Natalie Stutzmann, the conductor of this work, also participated. “With a house this big, it’s obvious that we have to use modern technology,” she said. “The Metropolitan Museum of Art is huge. It’s a lack of intelligence that doesn’t adapt to the space. It’s normal to help the singers fill the space when they’re speaking. It’s also important to match the volume of the part being played, otherwise it will feel like two different productions.”

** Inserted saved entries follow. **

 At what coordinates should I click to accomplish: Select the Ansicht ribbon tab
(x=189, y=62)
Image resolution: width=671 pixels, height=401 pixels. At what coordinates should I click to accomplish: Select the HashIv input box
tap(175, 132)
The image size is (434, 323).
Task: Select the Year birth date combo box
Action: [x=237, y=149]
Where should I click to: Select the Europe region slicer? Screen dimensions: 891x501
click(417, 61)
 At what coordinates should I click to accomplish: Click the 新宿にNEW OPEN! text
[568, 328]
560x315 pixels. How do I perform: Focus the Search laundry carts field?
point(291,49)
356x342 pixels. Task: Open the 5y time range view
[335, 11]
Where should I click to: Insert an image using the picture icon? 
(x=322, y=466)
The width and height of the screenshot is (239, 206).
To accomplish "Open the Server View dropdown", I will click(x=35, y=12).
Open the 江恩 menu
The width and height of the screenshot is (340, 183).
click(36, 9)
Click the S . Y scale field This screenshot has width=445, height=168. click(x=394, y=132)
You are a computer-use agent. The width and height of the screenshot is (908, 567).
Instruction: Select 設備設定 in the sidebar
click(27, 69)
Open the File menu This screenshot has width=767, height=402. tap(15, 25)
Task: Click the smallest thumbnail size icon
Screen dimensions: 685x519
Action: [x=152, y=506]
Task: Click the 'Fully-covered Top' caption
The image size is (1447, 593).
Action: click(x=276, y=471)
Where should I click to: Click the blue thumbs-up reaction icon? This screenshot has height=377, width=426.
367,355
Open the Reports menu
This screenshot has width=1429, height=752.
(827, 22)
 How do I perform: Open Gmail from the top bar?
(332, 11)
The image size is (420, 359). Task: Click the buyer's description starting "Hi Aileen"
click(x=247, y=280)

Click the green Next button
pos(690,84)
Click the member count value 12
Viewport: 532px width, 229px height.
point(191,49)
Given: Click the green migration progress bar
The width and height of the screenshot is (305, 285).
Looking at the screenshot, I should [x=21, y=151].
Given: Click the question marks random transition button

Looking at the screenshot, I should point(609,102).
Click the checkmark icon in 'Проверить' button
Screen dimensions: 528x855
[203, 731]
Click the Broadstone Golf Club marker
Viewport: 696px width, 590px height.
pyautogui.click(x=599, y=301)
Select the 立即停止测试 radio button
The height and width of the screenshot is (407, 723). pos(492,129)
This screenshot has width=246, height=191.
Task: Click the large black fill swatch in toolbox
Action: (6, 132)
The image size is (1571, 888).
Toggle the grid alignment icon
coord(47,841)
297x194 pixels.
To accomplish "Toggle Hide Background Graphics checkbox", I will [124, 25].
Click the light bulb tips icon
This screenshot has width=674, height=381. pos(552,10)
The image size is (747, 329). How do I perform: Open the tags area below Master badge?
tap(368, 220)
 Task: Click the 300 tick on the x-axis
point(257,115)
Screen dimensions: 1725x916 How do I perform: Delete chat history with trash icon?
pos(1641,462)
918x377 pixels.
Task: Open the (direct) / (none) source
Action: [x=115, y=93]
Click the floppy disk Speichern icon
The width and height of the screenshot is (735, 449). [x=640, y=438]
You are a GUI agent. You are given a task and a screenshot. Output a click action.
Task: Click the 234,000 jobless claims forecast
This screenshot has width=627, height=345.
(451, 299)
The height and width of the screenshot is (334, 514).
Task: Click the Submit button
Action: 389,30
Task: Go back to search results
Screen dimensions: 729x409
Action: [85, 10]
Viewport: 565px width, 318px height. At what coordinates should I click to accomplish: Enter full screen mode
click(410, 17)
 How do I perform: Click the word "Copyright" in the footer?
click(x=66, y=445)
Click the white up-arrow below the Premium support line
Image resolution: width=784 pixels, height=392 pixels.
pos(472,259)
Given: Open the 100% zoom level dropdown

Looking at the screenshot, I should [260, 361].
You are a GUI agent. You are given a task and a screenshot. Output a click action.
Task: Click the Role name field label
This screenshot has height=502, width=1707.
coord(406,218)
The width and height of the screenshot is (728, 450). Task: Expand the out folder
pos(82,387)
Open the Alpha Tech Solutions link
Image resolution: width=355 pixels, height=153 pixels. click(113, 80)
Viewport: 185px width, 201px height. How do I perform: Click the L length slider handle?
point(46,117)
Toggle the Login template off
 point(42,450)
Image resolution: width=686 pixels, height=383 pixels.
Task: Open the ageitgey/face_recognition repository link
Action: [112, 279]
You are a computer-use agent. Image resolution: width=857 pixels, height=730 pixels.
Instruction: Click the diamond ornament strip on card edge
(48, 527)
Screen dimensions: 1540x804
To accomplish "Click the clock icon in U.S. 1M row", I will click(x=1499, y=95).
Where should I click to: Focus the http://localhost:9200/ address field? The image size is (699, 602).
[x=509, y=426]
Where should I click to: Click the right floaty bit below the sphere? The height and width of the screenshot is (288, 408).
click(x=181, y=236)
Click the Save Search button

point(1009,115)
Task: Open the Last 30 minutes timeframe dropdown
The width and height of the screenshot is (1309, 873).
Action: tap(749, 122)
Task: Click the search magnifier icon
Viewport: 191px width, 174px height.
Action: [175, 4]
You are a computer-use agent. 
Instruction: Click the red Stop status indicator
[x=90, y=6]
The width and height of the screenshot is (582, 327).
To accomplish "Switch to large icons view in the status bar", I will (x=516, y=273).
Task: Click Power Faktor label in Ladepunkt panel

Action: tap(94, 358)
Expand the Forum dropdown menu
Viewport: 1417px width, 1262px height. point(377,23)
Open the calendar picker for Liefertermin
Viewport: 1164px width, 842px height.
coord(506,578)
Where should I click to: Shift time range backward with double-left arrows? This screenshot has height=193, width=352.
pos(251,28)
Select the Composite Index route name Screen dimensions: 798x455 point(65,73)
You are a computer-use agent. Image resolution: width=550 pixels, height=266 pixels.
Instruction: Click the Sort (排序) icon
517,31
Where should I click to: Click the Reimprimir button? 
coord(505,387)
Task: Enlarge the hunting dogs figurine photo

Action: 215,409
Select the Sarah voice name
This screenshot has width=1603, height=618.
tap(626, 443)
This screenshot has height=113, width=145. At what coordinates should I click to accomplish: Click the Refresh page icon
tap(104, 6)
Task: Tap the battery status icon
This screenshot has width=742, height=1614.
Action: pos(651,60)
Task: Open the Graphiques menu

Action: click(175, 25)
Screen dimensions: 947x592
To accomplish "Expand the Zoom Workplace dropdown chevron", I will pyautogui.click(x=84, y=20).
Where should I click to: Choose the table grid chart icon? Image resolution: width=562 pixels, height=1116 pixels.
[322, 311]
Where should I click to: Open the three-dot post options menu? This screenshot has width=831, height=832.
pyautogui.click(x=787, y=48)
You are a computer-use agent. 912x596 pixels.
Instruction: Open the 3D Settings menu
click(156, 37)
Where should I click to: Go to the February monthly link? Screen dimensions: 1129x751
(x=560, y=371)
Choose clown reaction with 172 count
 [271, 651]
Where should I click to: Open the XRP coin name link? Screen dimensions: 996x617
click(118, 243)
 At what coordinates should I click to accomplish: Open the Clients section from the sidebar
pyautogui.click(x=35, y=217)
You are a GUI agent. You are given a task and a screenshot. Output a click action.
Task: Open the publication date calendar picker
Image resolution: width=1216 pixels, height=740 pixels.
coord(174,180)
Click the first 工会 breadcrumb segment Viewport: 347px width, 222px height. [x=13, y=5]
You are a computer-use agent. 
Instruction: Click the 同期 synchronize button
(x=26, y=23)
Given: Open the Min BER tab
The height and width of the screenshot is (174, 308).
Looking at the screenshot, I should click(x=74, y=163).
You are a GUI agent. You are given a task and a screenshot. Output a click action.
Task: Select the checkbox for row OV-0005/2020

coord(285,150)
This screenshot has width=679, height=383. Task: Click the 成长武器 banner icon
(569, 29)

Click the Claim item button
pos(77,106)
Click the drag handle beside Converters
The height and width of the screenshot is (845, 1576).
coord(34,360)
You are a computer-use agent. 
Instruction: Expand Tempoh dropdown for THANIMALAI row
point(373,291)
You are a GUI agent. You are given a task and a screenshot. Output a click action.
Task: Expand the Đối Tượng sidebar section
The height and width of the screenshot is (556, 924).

Amplification also allows the integration of live Foley artist Ruth Sullivan. Ruth Sullivan works in a self-contained space to the left of the stage that looks like a mad inventor’s lab. “Her relationship with her actors is musical in nature,” McBurney said of Sullivan. “They know the sound she’s going to make, so it’s like Natalie Stutzmann dancing with singers trying to coordinate her voice with her cello.”

Stutzmann works closely with Maurice as well as with musicians and singers. (As an associate sound designer, he’s spent the last eight years bringing Gareth’s original vision of her fly to life while adding his own embellishments, such as ringtones.) Sound effects are indicated on the sheet music, so She knows exactly what to expect. when.

In addition to the enhanced interconnections between the moving parts of the opera, the pit is almost level with the stage.

“We decided, ‘Let’s get the orchestra up, let people know who the players are,'” said set designer Michael Levine. “Because we’re used to players hiding, and it didn’t exist in the 18th century.”

During the dialogue section of the rehearsal, the orchestra players turned toward the stage like flowers blooming toward the sun. They could watch for changes in its behavior.

“There’s nothing more boring than being a musician in an orchestra and being in the depths of a cave with no idea what’s going on on stage,” Stutzmann said. “Can you imagine spending three or four hours at the bottom of a pit, or five hours in Wagner’s case, with no idea what’s going on above?” not. Some become part of the action.

However, being at the top creates challenges. “We have to be careful not to cover up the singers,” Stutzmann said. “Being upstairs changes the sound balance and makes it louder. You have to be vigilant while avoiding a bland attitude.”

Many of the visuals in the work are also created in plain view. Artist Blake Habermann provides drawing and creative effects for his projections live. See how it renders the starry sky. “When I show all my tricks, it’s doubly magical,” McBurney said with a mischievous grin.

For Levine, making the whole house part of one organism reminds everyone that the art form’s artificiality and ephemerality are its strengths. “What we wanted to do was draw the audience into the possibility of theatrical error,” he said. “Things are being made right in front of you, it’s live, and it’s never going to happen again. And the people building it are here in the same room as you guys and we’re all We are doing it together.”

If this projection is a modern version of the magic lantern developed in the 17th century, McBurney and Levine also came up with a modern version of the magic carpet. This is the central square platform on which the characters can be carried, but it also hints at the instability they experience. . It can be raised, lowered, tilted to different angles, and tilted to different angles. Singers can run up and down. “It’s a lot safer when you’re riding,” Morley said. “It’s scary from a distance,” she said. “There were a few times during rehearsals when I went under the platform that I said, ‘I want you to do this,'” she admitted, laughing. what? ”

Some contemporary directors have been criticized for overemphasizing opera production over music, or for forcing unfamiliar interpretations. But McBurney’s North Star remains music and tries to stay true to what it means to its author.

“For Mozart, if you can make music as beautiful as this, I think people will change,” he said. “Whether he was right or wrong is debatable, but it’s called The Magic Flute. The flute changes people’s behavior.”

Mozart was confident in his music: “He knew that music could move people’s lives,” he added.